Until it isn't. This is a slasher, after all, and when the kills come, they are abundantly gruesome. This film doesn't dabble in clever traps, waste time with elaborate set-ups for jump scares, or even offer any real tension. We just plod along with "Johnny," as we learn the killer is called, as he casually butchers the anonymous teens and anyone in their vicinity on his hunt for the locket. We do get brief moments of dialogue amongst the teens and eventually a park ranger, which do reveal the history of the area and of their monstrous pursuer. Those scenes don't really work for me because they take us beyond our established POV for the sake of explaining plot to us that we don't really need. I'd have been much more satisfied if this film were essentially silent, or if (even better) it were all filmed in (what would appear to be) a single take. Johnny himself never speaks; indeed, you might consider him a force of nature, an idea that makes the final scene make a hell of a lot more sense. We'll get to that presently.

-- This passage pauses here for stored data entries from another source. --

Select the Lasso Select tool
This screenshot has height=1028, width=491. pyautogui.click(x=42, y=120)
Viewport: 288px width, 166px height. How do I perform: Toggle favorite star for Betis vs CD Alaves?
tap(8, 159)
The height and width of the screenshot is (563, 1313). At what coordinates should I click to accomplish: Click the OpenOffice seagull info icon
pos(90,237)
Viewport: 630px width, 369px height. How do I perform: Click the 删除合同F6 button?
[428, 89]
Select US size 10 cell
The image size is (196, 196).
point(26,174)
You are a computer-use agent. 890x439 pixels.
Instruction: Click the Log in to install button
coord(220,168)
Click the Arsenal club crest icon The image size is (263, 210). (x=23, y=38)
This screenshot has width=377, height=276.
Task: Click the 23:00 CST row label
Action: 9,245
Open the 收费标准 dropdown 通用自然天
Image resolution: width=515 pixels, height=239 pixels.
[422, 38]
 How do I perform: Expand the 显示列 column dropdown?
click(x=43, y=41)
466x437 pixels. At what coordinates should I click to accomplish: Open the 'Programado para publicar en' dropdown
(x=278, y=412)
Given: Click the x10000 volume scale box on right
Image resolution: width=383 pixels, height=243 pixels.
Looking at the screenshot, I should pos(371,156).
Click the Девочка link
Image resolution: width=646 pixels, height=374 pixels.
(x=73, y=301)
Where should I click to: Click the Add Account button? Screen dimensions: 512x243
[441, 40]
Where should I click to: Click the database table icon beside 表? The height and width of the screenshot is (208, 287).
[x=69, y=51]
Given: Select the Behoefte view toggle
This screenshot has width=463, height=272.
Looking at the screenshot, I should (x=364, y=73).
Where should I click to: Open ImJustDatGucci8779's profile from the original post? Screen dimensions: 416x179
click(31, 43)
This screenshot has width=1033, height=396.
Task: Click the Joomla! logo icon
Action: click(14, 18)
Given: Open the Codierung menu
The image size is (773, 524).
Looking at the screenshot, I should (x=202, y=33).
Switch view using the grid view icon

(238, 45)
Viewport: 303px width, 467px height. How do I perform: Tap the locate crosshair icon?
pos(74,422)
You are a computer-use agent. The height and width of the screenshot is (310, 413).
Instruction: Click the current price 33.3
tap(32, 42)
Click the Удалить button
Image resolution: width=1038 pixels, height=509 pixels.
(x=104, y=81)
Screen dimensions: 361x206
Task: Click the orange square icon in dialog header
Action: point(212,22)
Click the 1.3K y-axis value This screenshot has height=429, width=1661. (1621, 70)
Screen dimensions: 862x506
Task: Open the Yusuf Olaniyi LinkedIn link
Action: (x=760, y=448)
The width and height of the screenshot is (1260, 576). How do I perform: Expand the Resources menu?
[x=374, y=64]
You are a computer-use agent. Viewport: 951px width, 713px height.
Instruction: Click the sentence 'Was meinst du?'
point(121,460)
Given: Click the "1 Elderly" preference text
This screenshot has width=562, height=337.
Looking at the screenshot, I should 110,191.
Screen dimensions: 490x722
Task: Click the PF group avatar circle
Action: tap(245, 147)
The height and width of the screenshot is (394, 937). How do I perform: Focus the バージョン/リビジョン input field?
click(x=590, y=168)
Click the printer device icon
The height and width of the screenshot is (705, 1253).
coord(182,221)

Very little of the film is in fact scary, but the atmosphere is hypnotic. And then there are the kill scenes. Your mileage with them will vary, but I found them gory and graphic to a fully unnecessary extent. Three in particular involve body mortification (torture to a living body in one case that does actually speak a bit to Johnny's character and motivation, perhaps), and those scenes are really hard to watch. That said, the first of the three involves a young woman and is so aggressively bizarre and gross that I had trouble keeping my giggles silent for several unbearable minutes afterward. Worse, the setup is just stupid, as she simply stands there as if wanting to be brutalized. The last kill, on the other hand, is animalistic and vicious in a way that did not make sense to me in the film's context. And none of it, again, is very scary, partly because we're with the killer the entire time, and partly because all the other characters are so obnoxiously stupid -- constantly splitting up, being unsafe, developing plans to fight back and promptly abandoning them -- that it's almost desirable to see the creative ways in which they will die. The acting is negligible, but maybe that's because the characters are, too.

By the finale -- after a frustratingly poised anticlimax, with stupid choices and a failed final fight, we're really not sure if the denouement is going to surprise us with a twist -- things are just about done when we're treated to a really tense and lengthy scene in which the Final Girl (yes, that trope is here too, brought about like all the other tropes herein from the sidelines rather than directly) is rescued by a mysterious woman in a truck. SPOILER ALERT: The woman seems to honor the girl's privacy before treating her to a monologue about her own brother's near-death encounter with a bear in the same woods. There is a hint that the woman is dangerous, especially when she stops the truck to tie a tourniquet, but then there's a final shot hinting that Johnny's quest is over and the woods is at peace again. I think the title plays a key part in understanding the interplay between Johnny, this woman's story, and the pastoral horror we've endured. Is nature inherently violent? Are we? Is it just when we interact with nature? This isn't a man-against-nature drama thriller, or even a killer animal movie. It's a distinct beast of its own, poised against existing titles and subgenres that beg for dialogue and aesthetic connections. 

For the unique viewing experience alone, I do tepidly recommend this film. For the fascinating conversation that can and should follow a screening, I more stridently recommend this film and request attendance. Experimentally, to conclude my opening idea, it's a mixed bag of results that invites each viewer to pick and choose what you like and dislike, much like we saw with Skinamarink and The Outwaters only last year. For my own interests, it fell a bit flat and I was consistently distracted by how and why I'd have directed a very different film from the same material. But, and this is key: this would be an excellent choice for an outdoor summer movie!